The other, too often embraced by (many though certainly not all) men is destruction. As Fromm explained it:
“In the act of destruction, man sets himself above life; he transcends himself as a creature. Thus the ultimate choice for man, inasmuch as he is driven to transcend himself is to create or to destroy, to love or to hate….
“Creation and destruction, love and hate, are two instincts which exist independently. They are both answers to the same need for transcendence, and the will to destroy must rise when the will to create cannot be satisfied. However, the satisfaction of the need to create leads to happiness; destructiveness to suffering, most of all, for the destroyer himself.”

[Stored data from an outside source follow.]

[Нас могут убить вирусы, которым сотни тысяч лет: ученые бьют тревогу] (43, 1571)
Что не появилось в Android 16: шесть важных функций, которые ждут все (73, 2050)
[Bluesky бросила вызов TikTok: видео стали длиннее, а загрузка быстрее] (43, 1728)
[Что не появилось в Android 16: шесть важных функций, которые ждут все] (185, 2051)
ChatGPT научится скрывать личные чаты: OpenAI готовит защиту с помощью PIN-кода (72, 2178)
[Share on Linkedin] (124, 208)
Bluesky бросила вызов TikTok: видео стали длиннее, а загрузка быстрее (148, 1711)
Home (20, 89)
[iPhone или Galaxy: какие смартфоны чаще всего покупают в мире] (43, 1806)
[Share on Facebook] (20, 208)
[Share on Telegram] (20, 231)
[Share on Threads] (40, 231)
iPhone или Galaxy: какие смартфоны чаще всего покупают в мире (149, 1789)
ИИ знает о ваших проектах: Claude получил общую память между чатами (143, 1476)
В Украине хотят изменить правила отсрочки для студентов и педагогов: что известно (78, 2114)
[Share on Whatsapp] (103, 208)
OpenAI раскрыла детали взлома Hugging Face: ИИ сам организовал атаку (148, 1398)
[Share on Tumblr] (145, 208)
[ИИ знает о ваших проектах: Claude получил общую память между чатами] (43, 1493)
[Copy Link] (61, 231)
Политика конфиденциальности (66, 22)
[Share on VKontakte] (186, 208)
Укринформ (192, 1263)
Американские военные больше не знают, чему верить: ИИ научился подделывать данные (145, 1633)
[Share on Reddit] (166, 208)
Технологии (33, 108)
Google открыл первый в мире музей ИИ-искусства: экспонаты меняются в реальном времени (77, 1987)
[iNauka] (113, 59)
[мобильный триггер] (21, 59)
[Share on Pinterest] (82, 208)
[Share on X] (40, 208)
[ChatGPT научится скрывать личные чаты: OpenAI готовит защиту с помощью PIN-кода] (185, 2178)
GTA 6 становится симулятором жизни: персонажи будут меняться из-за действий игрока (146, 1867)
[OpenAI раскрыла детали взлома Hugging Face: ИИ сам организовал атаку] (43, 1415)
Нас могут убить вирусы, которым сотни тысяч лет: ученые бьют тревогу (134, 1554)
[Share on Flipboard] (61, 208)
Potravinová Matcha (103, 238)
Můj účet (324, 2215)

What makes a film like Nowhere particularly significant is the time it carves out to represent creative transcendence rather than destructive transcendence. More specifically, the lengthy representation of women’s creative birth-work and caretaking work pushes back against the popular cultural tendency to ignore or diminish the creative and frequently exploited labors of mothering. (We were treated to a clear instance of this denial of respect for women’s birth-work and agency when Bruce Perreault, in episode of five of the 45th season of Survivor, scoffed at learning women sometimes received “push presents” after giving birth. “Presents now for pushing out a baby?” He scornfully declared that the child was all the present women deserved.)
Representations of creative transcendence such as that depicted in Nowhere are also significant because they offer a unique alternative to the conventional narrative in which the story centers on responding to one form of destructiveness—an invasion of evil aliens, the rise of an evil dictatorship—with yet another form of destructiveness—killing the evil aliens or violently overthrowing the dictatorship. That destruction is sometimes necessary is one thing; that it is invited to stand at the center of our adventurous and dramatic narratives of life, above and with greater fanfare than life-affirming and nurturing creativity, is quite another matter. In place of such storylines, Nowhere (and A Quiet Place), make significant space to highlight the prospects of achieving transcendence—be it the transcendence of adversity or disaster or the transcendence of human accidentalness—through creativity and love. Such stories are worth telling again and again.